L’innovation est essentielle à la réalisation de l’objectif de l’Agenda 2030 qui est d’améliorer la santé et le bien-être de toutes les personnes à tous les âges et elle apparaît dans un certain nombre de cibles ODD (Objectifs de développement durable, ndlt). L’ODD 3 nécessiterait la réalisation d’évaluations plus globales de la situation, la hiérarchisation des besoins de santé publique les plus pressants par les bailleurs de fonds de R & D de la santé, un financement équitable et durable et une utilisation plus prudente et plus stratégique des ressources publiques et privées. Des données transparentes, fiables et largement disponibles sont cruciales pour éclairer le processus d’élaboration des politiques à différents stades. L’OMPI apporte également une contribution importante à l’échange et à la diffusion d’informations sur la propriété intellectuelle par le biais de ses travaux liés à l’infrastructure globale de la propriété intellectuelle. La contribution à la société de l’invention à breveter ne consiste pas seulement dans l’invention en tant que telle, mais aussi dans la fourniture d’informations techniques relatives à cette invention. Le système mondial des brevets a besoin d’amélioration continue vers une plus grande transparence et efficacité.
Monsieur le Président,
En conclusion, permettez-moi de vous assurer que vous pouvez compter sur l’esprit constructif et le soutien du Saint-Siège lors de ces assemblées.

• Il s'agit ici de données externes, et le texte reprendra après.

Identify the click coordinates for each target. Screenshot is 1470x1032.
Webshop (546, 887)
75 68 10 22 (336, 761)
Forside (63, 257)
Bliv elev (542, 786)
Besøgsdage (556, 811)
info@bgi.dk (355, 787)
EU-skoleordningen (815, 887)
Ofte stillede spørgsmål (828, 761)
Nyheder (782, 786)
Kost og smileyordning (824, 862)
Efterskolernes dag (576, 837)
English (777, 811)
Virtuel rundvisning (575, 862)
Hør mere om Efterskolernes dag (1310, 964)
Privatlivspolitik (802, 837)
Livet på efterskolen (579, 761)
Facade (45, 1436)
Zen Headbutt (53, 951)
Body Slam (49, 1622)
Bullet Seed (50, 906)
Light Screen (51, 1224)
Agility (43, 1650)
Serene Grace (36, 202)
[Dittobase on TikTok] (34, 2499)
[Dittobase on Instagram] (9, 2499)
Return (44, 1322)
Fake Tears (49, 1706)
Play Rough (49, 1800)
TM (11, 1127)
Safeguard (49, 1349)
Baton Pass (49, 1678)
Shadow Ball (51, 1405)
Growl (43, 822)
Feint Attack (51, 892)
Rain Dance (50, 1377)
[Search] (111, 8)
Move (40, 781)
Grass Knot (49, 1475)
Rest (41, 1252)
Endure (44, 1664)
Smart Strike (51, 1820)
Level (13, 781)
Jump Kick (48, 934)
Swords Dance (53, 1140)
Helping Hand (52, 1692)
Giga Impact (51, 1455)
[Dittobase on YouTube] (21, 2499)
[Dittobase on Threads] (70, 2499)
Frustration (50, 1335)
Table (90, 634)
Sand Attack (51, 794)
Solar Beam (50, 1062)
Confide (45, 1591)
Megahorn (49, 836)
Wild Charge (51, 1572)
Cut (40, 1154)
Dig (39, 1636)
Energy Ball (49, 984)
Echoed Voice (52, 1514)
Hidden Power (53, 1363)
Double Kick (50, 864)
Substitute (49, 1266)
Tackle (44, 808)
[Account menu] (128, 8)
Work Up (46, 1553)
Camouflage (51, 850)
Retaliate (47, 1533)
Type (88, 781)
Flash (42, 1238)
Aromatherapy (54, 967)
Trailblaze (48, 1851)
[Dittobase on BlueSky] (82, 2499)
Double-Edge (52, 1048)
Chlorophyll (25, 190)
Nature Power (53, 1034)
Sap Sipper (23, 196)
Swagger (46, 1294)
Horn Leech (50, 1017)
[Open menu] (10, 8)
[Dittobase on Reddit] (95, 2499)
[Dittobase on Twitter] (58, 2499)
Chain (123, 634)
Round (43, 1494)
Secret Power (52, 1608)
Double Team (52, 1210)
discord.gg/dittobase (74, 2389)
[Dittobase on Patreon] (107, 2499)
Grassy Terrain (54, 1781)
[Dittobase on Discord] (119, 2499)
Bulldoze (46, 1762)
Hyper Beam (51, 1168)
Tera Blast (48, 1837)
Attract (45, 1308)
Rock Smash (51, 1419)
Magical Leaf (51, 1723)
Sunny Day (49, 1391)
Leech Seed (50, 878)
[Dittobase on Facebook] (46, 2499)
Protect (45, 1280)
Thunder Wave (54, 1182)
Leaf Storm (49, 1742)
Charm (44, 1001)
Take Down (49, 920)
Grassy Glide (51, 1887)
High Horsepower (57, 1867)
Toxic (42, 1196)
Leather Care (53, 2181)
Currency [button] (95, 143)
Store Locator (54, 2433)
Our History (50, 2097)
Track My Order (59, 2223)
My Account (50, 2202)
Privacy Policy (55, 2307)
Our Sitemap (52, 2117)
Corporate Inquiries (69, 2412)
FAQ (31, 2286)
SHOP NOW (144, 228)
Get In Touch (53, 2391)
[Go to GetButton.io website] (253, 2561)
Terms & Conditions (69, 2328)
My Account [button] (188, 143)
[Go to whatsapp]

Merci, Monsieur le Président.
_____________________________
1 Compendium de la doctrine sociale de l’Église, Conseil pontifical Justice et paix, 2004, 283.
2 Jean-Paul II, Solicitudo rei socialis, 42.
3 Catéchisme de l’Église catholique, § 2403.
4 Document du Saint-Siège sur la propriété intellectuelle et les ressources génétiques, Savoir traditionnel et folklore, 26 avril 2001, par. 8, WIPO/GRTKF/IC/1/7.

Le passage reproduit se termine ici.